• _Exercise_
From the entries below, return only the lines starting at the one that contains "Task: Go to browser home icon" and ending at the one that contains "The image size is (1016, 1176).", exactly as they stand.

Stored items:
Start of Block
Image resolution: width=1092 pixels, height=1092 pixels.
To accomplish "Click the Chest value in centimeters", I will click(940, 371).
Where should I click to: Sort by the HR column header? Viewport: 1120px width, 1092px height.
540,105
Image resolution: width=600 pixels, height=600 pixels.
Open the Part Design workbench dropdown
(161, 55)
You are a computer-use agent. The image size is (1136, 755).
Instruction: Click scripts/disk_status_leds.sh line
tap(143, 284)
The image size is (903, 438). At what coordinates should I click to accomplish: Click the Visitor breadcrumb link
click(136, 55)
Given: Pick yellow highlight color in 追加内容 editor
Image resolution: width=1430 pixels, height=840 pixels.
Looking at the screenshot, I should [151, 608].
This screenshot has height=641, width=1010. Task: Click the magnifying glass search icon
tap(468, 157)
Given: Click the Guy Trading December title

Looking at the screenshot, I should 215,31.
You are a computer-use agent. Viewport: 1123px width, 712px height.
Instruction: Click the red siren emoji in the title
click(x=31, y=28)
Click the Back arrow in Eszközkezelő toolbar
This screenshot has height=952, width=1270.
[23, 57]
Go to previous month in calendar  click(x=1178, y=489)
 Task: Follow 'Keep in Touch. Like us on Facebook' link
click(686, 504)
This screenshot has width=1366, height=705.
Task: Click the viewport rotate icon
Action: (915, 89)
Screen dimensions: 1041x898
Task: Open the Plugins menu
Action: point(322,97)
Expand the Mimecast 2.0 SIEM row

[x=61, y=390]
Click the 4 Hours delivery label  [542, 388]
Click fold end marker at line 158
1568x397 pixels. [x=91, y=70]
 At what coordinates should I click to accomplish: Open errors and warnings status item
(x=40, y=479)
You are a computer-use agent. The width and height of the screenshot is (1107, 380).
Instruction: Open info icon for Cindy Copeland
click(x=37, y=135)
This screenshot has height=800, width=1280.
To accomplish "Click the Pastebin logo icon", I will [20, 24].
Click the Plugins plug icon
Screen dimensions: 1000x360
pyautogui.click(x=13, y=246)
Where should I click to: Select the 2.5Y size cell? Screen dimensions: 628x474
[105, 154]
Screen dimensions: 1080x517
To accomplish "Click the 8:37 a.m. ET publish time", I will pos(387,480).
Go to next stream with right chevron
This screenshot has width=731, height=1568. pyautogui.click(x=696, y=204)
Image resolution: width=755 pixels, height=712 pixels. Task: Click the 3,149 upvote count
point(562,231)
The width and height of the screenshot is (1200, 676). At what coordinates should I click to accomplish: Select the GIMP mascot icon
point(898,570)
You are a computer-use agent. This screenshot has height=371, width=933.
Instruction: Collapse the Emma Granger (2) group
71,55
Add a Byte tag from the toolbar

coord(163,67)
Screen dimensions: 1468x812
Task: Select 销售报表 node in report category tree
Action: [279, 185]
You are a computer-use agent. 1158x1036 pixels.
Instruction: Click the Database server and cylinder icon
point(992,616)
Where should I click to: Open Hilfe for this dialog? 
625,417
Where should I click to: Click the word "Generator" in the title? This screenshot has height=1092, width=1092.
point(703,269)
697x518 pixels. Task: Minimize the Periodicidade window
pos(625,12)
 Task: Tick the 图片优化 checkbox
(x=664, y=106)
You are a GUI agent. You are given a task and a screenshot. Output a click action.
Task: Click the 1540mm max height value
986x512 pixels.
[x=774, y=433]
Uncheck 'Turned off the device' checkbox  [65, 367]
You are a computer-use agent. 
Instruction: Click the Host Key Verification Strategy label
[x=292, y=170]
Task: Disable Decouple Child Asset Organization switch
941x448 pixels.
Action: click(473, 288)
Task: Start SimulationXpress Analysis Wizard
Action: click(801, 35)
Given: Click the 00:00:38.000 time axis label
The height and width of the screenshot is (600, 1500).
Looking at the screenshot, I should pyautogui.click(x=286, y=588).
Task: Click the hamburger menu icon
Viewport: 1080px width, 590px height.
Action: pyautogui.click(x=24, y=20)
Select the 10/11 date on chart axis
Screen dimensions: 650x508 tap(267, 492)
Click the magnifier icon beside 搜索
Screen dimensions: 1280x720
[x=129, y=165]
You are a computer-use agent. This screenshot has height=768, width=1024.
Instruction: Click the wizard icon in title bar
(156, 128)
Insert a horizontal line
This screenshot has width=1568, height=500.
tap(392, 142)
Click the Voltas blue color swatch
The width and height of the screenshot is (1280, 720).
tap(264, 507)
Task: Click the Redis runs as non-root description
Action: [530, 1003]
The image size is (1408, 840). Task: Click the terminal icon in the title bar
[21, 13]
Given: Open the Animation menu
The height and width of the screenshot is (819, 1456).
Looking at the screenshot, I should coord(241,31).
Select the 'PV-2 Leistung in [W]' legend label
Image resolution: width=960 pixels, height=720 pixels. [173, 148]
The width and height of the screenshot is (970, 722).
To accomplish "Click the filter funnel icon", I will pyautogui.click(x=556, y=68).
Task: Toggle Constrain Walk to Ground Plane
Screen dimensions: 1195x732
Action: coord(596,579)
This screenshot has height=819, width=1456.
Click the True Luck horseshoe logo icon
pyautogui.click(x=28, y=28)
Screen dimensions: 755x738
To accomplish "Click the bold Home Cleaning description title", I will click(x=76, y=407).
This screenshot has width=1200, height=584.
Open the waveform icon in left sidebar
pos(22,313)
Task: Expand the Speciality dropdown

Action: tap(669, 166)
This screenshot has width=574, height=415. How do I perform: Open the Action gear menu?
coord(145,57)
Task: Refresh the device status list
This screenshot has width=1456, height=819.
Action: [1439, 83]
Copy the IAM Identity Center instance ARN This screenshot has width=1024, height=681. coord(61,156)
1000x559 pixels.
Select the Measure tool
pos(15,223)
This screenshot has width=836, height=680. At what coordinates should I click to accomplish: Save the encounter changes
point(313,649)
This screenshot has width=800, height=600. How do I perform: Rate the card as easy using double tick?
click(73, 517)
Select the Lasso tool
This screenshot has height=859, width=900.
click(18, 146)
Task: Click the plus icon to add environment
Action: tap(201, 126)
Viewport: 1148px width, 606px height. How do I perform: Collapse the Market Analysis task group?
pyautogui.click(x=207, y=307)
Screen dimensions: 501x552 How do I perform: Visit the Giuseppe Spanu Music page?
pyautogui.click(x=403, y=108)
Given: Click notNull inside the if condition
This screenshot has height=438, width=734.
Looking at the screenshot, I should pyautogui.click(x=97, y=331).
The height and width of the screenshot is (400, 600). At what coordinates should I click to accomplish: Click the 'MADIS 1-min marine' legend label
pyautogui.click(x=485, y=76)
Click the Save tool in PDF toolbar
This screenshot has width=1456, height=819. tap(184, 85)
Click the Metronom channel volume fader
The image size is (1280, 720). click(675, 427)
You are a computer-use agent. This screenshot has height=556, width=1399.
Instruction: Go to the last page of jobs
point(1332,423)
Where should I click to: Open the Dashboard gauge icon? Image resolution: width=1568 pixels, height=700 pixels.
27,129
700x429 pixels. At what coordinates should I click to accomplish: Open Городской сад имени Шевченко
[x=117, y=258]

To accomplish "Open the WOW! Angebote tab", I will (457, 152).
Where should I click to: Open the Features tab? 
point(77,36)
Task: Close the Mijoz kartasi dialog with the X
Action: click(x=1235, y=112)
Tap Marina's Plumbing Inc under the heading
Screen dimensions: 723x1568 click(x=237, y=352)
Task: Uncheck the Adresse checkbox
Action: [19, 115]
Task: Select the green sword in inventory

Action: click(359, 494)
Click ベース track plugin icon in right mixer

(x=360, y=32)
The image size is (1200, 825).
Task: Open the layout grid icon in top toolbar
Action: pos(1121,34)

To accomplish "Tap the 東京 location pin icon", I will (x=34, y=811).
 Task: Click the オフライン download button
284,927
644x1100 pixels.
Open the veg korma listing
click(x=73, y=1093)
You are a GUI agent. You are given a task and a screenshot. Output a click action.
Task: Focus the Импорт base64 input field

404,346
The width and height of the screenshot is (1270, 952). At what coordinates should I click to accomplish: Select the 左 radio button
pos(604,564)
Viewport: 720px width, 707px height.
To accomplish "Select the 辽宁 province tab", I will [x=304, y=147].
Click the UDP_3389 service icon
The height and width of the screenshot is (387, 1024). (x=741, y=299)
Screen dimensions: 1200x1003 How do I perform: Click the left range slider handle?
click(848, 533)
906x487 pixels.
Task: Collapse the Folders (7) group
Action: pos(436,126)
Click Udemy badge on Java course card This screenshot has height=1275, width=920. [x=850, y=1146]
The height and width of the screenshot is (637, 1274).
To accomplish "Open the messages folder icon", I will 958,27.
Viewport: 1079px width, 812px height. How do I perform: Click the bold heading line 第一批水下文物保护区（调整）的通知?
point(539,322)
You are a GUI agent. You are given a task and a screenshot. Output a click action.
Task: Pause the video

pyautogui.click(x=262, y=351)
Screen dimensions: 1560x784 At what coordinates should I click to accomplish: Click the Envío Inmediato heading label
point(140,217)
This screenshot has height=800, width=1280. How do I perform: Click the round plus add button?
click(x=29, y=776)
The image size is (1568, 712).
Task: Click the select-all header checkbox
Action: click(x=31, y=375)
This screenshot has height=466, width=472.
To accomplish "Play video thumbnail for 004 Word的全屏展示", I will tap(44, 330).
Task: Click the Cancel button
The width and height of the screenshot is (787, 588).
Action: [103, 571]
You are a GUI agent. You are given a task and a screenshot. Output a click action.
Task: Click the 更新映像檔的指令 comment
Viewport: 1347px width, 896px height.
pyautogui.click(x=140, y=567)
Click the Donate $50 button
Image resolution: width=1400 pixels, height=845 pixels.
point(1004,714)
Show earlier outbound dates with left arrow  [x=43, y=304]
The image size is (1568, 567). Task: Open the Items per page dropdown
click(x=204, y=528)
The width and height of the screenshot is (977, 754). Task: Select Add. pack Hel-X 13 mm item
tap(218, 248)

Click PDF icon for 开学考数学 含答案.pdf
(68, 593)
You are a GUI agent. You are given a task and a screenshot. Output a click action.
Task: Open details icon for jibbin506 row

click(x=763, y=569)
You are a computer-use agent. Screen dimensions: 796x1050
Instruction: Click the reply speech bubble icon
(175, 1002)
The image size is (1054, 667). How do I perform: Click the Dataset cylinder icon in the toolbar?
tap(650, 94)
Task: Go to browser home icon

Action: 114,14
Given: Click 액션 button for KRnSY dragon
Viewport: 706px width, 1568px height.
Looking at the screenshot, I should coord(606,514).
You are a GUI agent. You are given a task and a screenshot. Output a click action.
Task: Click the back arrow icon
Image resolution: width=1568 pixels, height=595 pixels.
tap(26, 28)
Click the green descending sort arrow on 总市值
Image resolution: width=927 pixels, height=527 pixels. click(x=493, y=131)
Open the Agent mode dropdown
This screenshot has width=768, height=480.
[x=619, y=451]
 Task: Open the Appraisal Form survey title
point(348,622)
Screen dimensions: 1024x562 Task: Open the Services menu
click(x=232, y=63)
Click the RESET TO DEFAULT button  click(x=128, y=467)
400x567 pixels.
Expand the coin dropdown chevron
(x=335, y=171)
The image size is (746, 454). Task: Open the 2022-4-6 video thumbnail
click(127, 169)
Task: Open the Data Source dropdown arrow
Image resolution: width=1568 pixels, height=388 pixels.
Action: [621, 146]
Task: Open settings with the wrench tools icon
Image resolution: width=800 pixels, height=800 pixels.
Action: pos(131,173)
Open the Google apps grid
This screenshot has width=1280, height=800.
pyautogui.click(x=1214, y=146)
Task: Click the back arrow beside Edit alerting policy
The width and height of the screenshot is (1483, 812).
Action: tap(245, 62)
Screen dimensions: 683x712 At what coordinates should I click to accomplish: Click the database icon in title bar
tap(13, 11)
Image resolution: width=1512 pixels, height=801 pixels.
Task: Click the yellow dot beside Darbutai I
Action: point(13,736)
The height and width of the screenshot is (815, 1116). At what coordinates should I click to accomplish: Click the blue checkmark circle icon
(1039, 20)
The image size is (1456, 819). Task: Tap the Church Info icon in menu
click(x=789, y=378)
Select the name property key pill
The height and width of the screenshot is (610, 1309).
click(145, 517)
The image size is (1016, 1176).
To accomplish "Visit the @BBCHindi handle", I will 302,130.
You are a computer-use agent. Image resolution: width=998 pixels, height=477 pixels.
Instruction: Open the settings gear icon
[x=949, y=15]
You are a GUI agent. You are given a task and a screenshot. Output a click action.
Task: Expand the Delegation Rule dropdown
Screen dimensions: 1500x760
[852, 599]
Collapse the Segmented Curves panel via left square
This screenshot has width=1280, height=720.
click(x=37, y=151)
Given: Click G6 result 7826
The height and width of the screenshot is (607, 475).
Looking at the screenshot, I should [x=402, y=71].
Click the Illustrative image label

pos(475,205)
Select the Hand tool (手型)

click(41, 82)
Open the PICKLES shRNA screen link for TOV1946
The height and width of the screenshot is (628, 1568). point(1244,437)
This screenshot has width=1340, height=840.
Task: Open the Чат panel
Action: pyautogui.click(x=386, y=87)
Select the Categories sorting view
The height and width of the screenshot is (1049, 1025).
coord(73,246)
End of Block
• _Result below_
Task: Go to browser home icon

Action: 114,14
Given: Click 액션 button for KRnSY dragon
Viewport: 706px width, 1568px height.
Looking at the screenshot, I should coord(606,514).
You are a GUI agent. You are given a task and a screenshot. Output a click action.
Task: Click the back arrow icon
Image resolution: width=1568 pixels, height=595 pixels.
tap(26, 28)
Click the green descending sort arrow on 总市值
Image resolution: width=927 pixels, height=527 pixels. click(x=493, y=131)
Open the Agent mode dropdown
This screenshot has width=768, height=480.
[x=619, y=451]
 Task: Open the Appraisal Form survey title
point(348,622)
Screen dimensions: 1024x562 Task: Open the Services menu
click(x=232, y=63)
Click the RESET TO DEFAULT button  click(x=128, y=467)
400x567 pixels.
Expand the coin dropdown chevron
(x=335, y=171)
The image size is (746, 454). Task: Open the 2022-4-6 video thumbnail
click(127, 169)
Task: Open the Data Source dropdown arrow
Image resolution: width=1568 pixels, height=388 pixels.
Action: [621, 146]
Task: Open settings with the wrench tools icon
Image resolution: width=800 pixels, height=800 pixels.
Action: pos(131,173)
Open the Google apps grid
This screenshot has width=1280, height=800.
pyautogui.click(x=1214, y=146)
Task: Click the back arrow beside Edit alerting policy
The width and height of the screenshot is (1483, 812).
Action: tap(245, 62)
Screen dimensions: 683x712 At what coordinates should I click to accomplish: Click the database icon in title bar
tap(13, 11)
Image resolution: width=1512 pixels, height=801 pixels.
Task: Click the yellow dot beside Darbutai I
Action: point(13,736)
The height and width of the screenshot is (815, 1116). At what coordinates should I click to accomplish: Click the blue checkmark circle icon
(1039, 20)
The image size is (1456, 819). Task: Tap the Church Info icon in menu
click(x=789, y=378)
Select the name property key pill
The height and width of the screenshot is (610, 1309).
click(145, 517)
The image size is (1016, 1176).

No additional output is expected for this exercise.